When you enter Boca Raton Regional Hospital, you are fully aware of the community support this institution has gained from local community leaders from Florida.
We sat down with Dr. Frank Vrionis, a Kalamata Greece born Neurosurgeon and Director of the Marcus Neuroscience Institute at Boca Raton Regional Hospital, in one of his operating rooms where he performs life saving brain surgeries for a wide variety of cancer patients.
Our in depth interview allowed us to understand how cancer can move from one part of the body to the brain to form different cancers such as medulloblastoma and glioblastoma.
To hear a diagnosis of a brain cancer has to be one of the most frightening moment for someone to endure. Dr. Vrionis explained why these cancers are so difficult to treat with traditional therapies, such as chemotherapy. Quite often surgery is needed to remove the tumors which have grown near the brain or the spine. Dr. Vrionis showed us how new equipment such as the 3D instrument of Olympus Orbeye was created for these complicated surgeries to display a large image on a special flat screen monitors in the OR room while Dr.
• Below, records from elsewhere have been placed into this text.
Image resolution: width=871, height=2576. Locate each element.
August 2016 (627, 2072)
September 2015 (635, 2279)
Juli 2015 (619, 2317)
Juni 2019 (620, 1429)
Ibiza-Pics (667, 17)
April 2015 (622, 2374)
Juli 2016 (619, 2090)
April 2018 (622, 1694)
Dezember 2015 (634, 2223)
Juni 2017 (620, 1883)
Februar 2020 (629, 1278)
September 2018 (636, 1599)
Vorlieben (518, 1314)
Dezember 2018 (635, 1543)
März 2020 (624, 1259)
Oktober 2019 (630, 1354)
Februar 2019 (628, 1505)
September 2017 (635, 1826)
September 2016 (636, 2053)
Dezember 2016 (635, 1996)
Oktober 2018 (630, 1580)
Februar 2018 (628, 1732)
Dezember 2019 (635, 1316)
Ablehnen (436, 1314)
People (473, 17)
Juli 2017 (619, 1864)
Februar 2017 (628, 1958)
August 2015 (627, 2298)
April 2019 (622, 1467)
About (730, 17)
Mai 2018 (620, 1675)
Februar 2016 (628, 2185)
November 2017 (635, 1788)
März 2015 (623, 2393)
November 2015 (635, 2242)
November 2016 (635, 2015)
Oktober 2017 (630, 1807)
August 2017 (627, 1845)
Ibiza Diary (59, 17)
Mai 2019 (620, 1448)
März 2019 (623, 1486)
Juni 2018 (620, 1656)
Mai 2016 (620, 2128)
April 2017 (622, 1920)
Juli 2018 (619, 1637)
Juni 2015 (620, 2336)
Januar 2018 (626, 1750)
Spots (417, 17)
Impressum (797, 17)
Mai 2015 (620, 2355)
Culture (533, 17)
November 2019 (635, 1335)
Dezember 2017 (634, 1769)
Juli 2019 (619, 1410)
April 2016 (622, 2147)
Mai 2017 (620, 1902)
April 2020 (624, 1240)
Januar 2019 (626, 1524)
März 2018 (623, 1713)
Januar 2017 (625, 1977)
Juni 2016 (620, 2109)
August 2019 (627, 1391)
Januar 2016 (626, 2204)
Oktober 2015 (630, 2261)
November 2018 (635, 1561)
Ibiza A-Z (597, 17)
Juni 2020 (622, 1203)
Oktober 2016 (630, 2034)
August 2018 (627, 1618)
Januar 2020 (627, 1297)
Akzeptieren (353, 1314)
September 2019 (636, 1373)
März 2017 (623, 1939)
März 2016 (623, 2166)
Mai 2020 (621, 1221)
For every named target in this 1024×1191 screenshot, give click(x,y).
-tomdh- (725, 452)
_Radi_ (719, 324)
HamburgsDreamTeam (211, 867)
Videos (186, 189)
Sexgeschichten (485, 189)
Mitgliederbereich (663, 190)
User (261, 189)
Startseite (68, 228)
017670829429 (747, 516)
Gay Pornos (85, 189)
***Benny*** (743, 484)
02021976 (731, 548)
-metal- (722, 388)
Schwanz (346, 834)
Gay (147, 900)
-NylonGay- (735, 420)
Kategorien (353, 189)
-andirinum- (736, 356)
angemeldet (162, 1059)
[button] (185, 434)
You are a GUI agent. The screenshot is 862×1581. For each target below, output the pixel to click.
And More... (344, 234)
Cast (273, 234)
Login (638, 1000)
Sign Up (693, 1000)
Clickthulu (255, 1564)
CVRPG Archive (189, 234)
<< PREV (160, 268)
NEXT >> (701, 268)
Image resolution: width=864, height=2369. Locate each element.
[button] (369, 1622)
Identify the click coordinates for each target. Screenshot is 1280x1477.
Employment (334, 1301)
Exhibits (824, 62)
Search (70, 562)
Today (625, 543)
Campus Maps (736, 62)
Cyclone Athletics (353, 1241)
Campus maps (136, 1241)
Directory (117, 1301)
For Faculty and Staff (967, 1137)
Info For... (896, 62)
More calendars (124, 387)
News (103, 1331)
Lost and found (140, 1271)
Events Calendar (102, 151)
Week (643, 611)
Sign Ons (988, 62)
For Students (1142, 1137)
Vrionis wears 3D glasses to see all aspects of the surgical area while adjusting the moveable hand held microscope.
Besides discussing our medical direction with cancer treatments, Dr. Vrionis also shared his thoughts a wide range of issues from life style, environmental toxins we ingest, and one of the more complicated subjects of financial toxicity and the high costs of cancer treatments for patients and families.
After filming with Dr. Vrionis we were able to meet and film with two of his patients who both have relied on Dr. Vrionis’s extraordinary surgical skills to remove tumors for cancers that had spread from other parts of their body.
Gene Evans, originally diagnosed with kidney cancer, learned that his cancer had embedded itself into his spine. Dr. Vrionis ended up doing three surgeries on Gene’s spine over time to remove the cancers tumors. With Melanie Ginther, after treating breast cancer and being told she was all clear, found herself through a random scan of her brain with a form of brain cancer. Dr. Vrionis was chosen to remove the tumor. Thankfully both Gene and Melanie are currently doing well.
We are so thankful to Dr. Frank Vrionis for taking the time to teach us about not only brain cancers, but the joinery cancer patients must go on.
We are certain this will be an important part of our upcoming documentary film, Those on the Front lines of Cancer.